**Exercise:**
Starting with the first line and ending with the last, copy the entries word for word.

**Extracted information:**
»»

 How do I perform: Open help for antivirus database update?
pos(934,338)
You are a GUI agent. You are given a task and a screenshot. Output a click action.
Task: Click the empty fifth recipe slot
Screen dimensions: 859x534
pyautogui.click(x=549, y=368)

««

**Worked solution:**
 How do I perform: Open help for antivirus database update?
pos(934,338)
You are a GUI agent. You are given a task and a screenshot. Output a click action.
Task: Click the empty fifth recipe slot
Screen dimensions: 859x534
pyautogui.click(x=549, y=368)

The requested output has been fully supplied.